Seminar by Maxence Nachury
Speaker: Assistant Professor Maxence Nachury, Stanford University
Host: Associate Professor Lotte Bang Pedersen, Section for Cell Biology and Physiology
Abstract
First discovered in the early 1960’s, the primary cilium remained an “abortive structure with no function” for four decades. Fast forward to 2006 and the term “signaling antenna” is coined to describe primary cilia. This 180-degree shift in perception was fueled by two major advances: First, the ciliary hypothesis of polycystic kidney disease spread to the recognition of ciliary dysfunction as the pathological basis for the ciliopathies, a broad class of disorders characterized by obesity, cystic kidneys, retinal degeneration, skeletal malformations and brain anomalies. Second, Hedgehog signaling, a major developmental signaling pathway responsible for patterning the neural tube was shown to require cilia for its signal transduction. The cilium has now emerged as a vessel that transforms signaling inputs into processed information for the rest of the cell by dynamically concentrating signaling molecules within a specialized physicochemical environment.

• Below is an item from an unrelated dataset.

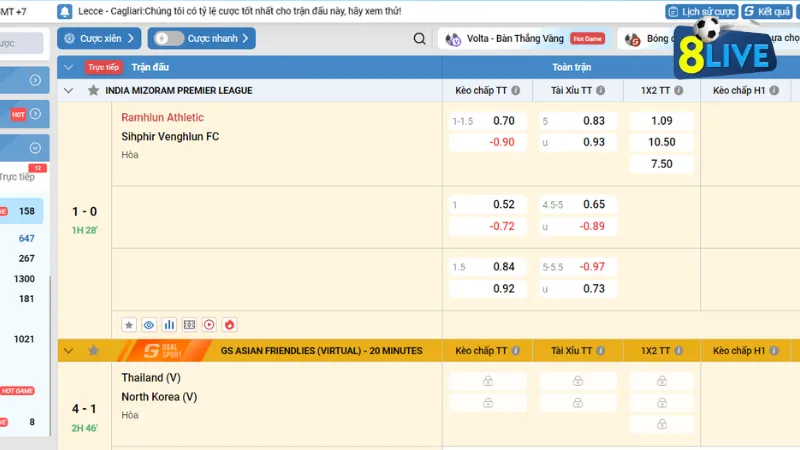
Task: Collapse the India Mizoram Premier League section
Action: coord(68,90)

Motivated by the tremendous importance of cilia in human health and disease and in signal transduction, our work aims to understand the basic principles of trafficking into and out of cilia and how the ciliary dynamics of signaling molecules affect signaling outputs. Historically, our lab pioneered the use of biochemical purifications of ciliopathy proteins to discover the BBSome, a protein complex with structural similarities to the coat complexes COPI, COPII and clathrin. In subsequent years, we developed single-molecule tracking, photokinetic assays and in vitro reconstitution to mechanistically dissect BBSome-mediated transport. Most recently, we leveraged nascent advances in proximity labeling to catalogue the protein content of cilia and profile alterations in the ciliary proteome that arise from ciliopathy mutations. Our combined expertise in proteomics, biochemistry and imaging places us in a unique position to answer the central questions in ciliary biology.